Declares how the module should react if a value of an input field changes.

Values:

Title

Name

Deprecated Name

​Update

​Update

​TRUE

​Clear

​Clear

​FALSE

[]

name: updateDone, type: Trigger, persistent: no

Notifies that an update was performed (Check status interface fields to identify success or failure).

Has Valid Output

name: hasValidOutput, type: Bool, persistent: no

Indicates validity of output field values (success of computation).

Status Code

name: statusCode, type: Enum, persistent: no

Reflects module’s status (successful or failed computations) as one of some predefined enumeration values.

Values:

Title

Name

​Ok

​Ok

​Invalid input object

​Invalid input object

​Invalid input parameter

​Invalid input parameter

​Internal error

​Internal error

Status Message

name: statusMessage, type: String, persistent: no

Gives additional, detailed information about status code as human-readable message.

Crop input to non-zero regions

name: inCropNonZeroRegions, type: Bool, default: TRUE

If true, the inImage is reduced to the bounding box of all non-zero voxels (after ApplyGlobalModalityLUT).

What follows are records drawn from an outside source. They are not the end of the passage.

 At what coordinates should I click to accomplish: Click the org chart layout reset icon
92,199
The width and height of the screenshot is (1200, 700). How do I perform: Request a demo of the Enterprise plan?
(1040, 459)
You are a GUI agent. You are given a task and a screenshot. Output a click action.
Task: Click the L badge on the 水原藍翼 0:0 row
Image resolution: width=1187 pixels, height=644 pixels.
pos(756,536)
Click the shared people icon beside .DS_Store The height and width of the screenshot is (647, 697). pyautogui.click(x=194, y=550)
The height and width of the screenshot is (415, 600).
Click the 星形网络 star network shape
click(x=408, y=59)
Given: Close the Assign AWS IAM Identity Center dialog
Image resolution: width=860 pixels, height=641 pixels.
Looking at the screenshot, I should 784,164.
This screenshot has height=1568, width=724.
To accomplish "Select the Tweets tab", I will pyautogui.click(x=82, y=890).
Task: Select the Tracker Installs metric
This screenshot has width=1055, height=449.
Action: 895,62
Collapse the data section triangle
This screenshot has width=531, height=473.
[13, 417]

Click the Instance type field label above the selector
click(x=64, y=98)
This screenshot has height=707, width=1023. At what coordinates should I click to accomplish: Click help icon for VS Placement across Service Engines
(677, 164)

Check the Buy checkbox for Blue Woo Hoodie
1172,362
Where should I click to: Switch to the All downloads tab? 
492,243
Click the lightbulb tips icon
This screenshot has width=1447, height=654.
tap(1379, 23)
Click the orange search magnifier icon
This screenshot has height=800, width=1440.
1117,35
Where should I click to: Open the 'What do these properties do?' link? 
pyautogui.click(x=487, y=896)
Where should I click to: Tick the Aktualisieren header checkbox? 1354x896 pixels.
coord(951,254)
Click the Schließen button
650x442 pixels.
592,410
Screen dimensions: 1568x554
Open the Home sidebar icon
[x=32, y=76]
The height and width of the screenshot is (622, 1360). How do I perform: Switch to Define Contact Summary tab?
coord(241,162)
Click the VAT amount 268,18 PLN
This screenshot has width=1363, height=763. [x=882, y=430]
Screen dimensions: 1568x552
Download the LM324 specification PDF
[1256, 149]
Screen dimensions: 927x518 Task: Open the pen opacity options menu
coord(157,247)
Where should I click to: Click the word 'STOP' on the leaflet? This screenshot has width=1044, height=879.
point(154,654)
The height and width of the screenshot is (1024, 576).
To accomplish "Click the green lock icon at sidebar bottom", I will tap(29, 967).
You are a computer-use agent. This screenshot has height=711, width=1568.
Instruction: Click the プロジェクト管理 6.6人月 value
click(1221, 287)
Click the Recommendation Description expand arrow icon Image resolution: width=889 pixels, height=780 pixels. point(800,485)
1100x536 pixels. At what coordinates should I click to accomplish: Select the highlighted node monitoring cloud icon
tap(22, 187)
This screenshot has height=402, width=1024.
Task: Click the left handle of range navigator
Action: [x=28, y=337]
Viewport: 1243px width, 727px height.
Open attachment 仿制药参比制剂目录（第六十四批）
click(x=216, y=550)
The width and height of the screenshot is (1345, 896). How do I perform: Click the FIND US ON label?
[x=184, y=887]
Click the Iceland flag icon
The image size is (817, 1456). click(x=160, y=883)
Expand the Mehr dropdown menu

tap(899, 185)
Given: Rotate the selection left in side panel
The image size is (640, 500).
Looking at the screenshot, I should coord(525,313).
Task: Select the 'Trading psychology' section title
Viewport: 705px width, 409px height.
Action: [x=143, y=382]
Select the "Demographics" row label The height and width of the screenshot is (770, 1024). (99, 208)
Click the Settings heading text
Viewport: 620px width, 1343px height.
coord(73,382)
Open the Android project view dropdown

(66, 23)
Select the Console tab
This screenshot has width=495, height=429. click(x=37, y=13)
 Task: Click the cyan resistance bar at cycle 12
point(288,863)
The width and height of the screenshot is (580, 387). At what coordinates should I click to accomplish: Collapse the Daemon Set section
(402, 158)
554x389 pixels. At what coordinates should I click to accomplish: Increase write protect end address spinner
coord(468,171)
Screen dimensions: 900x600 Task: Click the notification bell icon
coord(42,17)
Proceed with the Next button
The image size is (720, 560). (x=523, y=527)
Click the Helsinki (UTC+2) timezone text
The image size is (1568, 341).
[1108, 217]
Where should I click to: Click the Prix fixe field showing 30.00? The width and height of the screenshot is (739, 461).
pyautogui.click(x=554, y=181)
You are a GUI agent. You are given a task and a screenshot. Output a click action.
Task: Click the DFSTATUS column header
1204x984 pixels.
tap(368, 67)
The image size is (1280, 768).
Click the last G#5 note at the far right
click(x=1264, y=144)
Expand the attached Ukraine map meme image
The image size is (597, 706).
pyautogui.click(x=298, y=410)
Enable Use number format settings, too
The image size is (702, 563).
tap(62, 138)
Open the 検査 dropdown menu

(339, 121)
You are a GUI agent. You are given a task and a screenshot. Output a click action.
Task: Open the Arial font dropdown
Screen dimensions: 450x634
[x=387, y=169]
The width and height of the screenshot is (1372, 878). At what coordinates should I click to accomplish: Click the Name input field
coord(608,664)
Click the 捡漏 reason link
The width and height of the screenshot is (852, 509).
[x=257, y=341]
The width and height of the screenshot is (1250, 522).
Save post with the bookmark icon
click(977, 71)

Use only non-zero regions for nonCT and CT2 z-score

name: inUseNonZeroRegionForZScore, type: Bool, default: FALSE

If true, only non-zero voxels (AFTER normalizing image values regarding DICOM Rescale Intercept and Slope) are considered when computing mean and standard deviation for z scoring (in nonCT and CT2 z-score normalization mode).

Minimum Output Image Size

name: inMinimumOutImageSize, type: IntVector3, default: 64 64 64, deprecated name: inPatchSize

Desired minimum output image size. Should be equals to the patch size of the neural network applied later on.

Voxel Size

name: inVoxelSize, type: Vector3, default: 1 1 1

Desired output voxel size.

Normalization Scheme

name: inNormalizationScheme, type: Enum, default: nonCT

Scheme by which image values are normalized.

Values:

Title

Name

Description

​CT

​CT

​Normalize by z-scoring with Mean and Standard Deviation and clipping with Lower Clipping Threshold and Upper Clipping Threshold.

​CT2

​CT2

​Normalize by clipping with Lower Clipping Threshold and Upper Clipping Threshold.

​nonCT

​nonCT

​Normalize by z-scoring with mean and standard deviation of input.

​none

​none

​Do not normalize.

Lower Clipping Threshold

name: inLowerClippingThreshold, type: Double, default: 0

Threshold below which image values are clipped if Normalization Scheme is CT or CT2.

Upper Clipping Threshold

name: inUpperClippingThreshold, type: Double, default: 0

Threshold above which image values are clipped if Normalization Scheme is CT or CT2.

Mean

name: inMean, type: Double, default: 0

Value that is subtracted from the image if Normalization Scheme is CT.

Standard Deviation

name: inStandardDeviation, type: Double, default: 0

Value by which the image is divided if Normalization Scheme is CT.

Hidden Fields

doNotClearOnFailedUpdate

name: doNotClearOnFailedUpdate, type: Bool, persistent: no

Prevents automated clear after update failed. This does not affect status fields. It enables the developer to analyze module’s state after failure.